Masters of Horror: Larry Cohen - Pick Me Up
                 From the director of Q - the winged serpent. In the middle of nowhere, with only a two-lane highway to connect it to anywhere--probably upstate New York--a recently divorced female traveler, who is a passenger on a bus that has broken down, gets caught in a bizarre and violent turf war between serial killers.

24th
Nacho Libre
               Nach-oooooooooooooooooooooooooooooooooooooooooo!

The L Word S. 3 (is it Lasagna?)
Road to Guantanamo (Michael Winterbottom)
               The initial posters for the film were rejected by the MPAA. Part drama, part documentary, The Road to Guantánamo focuses on the Tipton Three, a trio of British Muslims who were held in Guantanamo Bay for two years until they were released without charge.

Slither
             Firefly's Nathan Fillion in a movie penned and directed by James Gunn, who wrote a book I'm quite fond of (the toycollector). A small town is taken over by an alien plague, turning residents into zombies and all forms of mutant monsters. B-Movie gold.
That's My Bush! Entire Series
             Short lived sitcom from South Park Creators Trey Parker and Matt Stone about well, George W. Bush.
Creature Comforts S. 2 and X-mas Special
             More dry British comedy from this always enjoyable claymation series. Real life interviews are imposed on claymation animals.
Sweetie (Criterion - Jane Campion)
             Though she went on to create a string of brilliant films, Jane Campion will always be remembered for her stunning debut feature, Sweetie, which focuses on the hazardous relationship between the buttoned-down, superstitious Kay and her rampaging, devil-may-care sister, "Sweetie"--and by extension, their entire family's profoundly rotten roots.

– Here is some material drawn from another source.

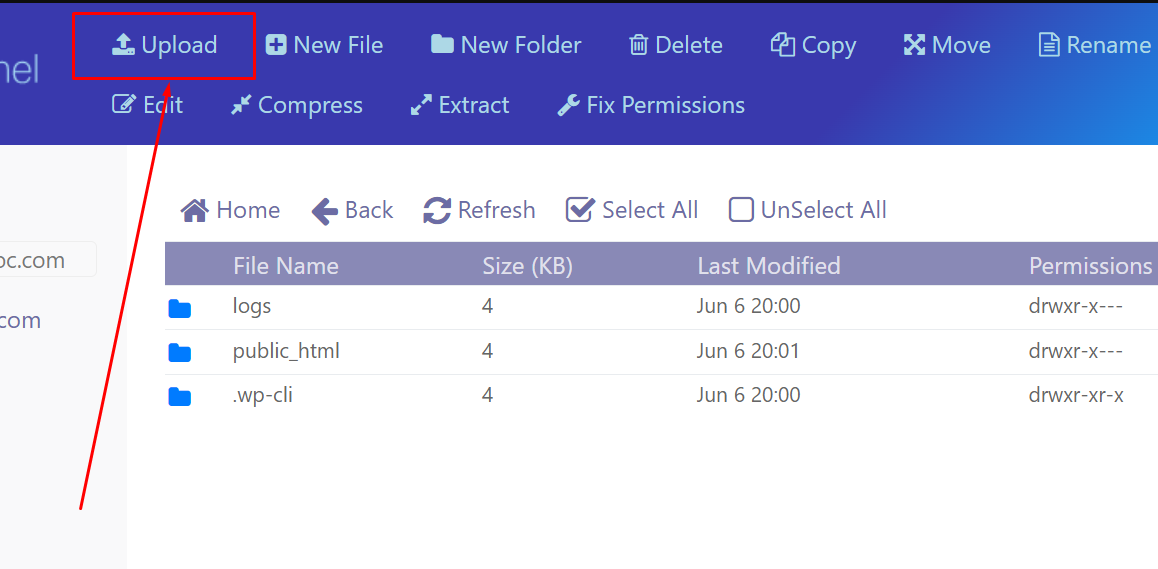Click the New Folder icon

(442, 44)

A feast of colorful photography and captivating, idiosyncratic characters, Sweetie heralded the emergence of this gifted director as well as the breakthrough of Australian cinema, which would take international film by storm in the nineties.

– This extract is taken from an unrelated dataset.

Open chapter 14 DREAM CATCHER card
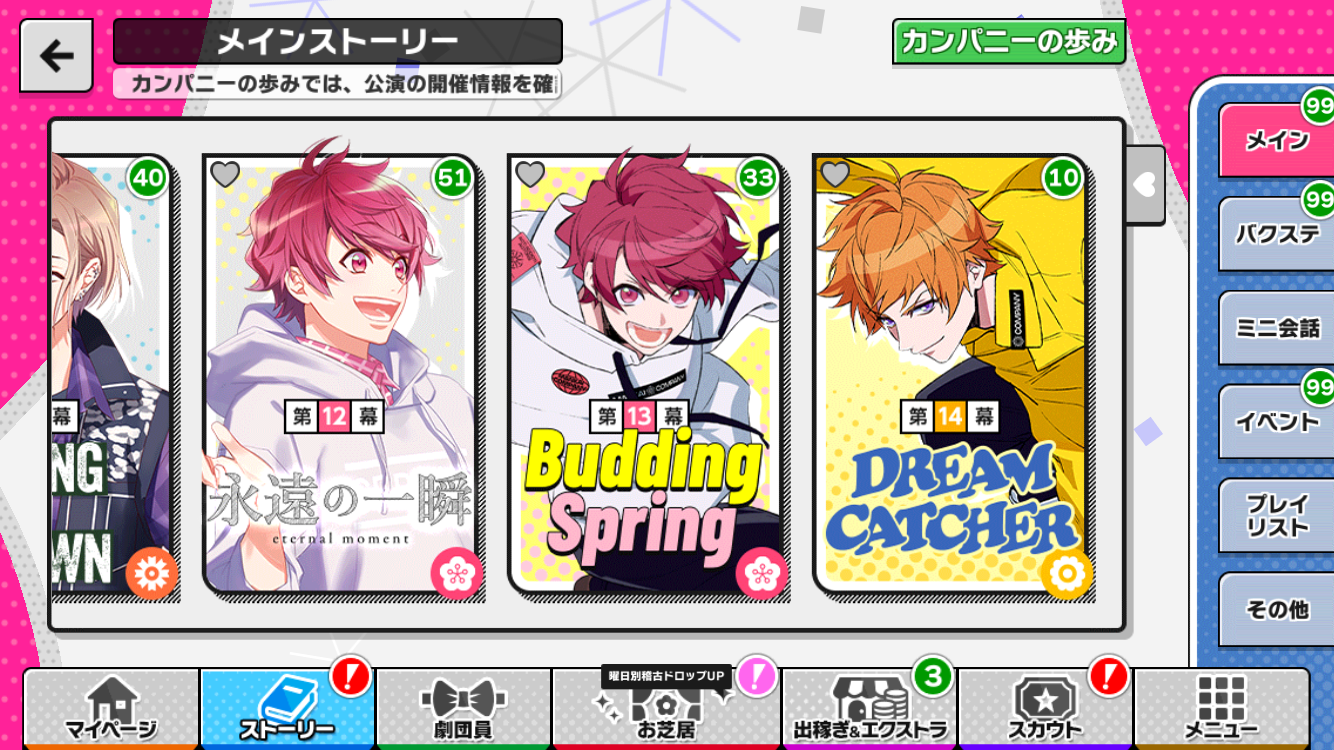 [949, 374]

Hands over the City (Criterion)
             Rod Steiger is ferocious as a scheming land developer in Francesco Rosi's Hands over the City, a blistering work of social realism and the winner of the 1963 Venice Film Festival Golden Lion. This expose of the politically driven real-estate speculation that has devastated Naples's civilian landscape moves breathlessly from a cataclysmic building collapse to the backroom negotiations of civic leaders vying for power in a city council election, laying bare the inner workings of corruption with passion and outrage.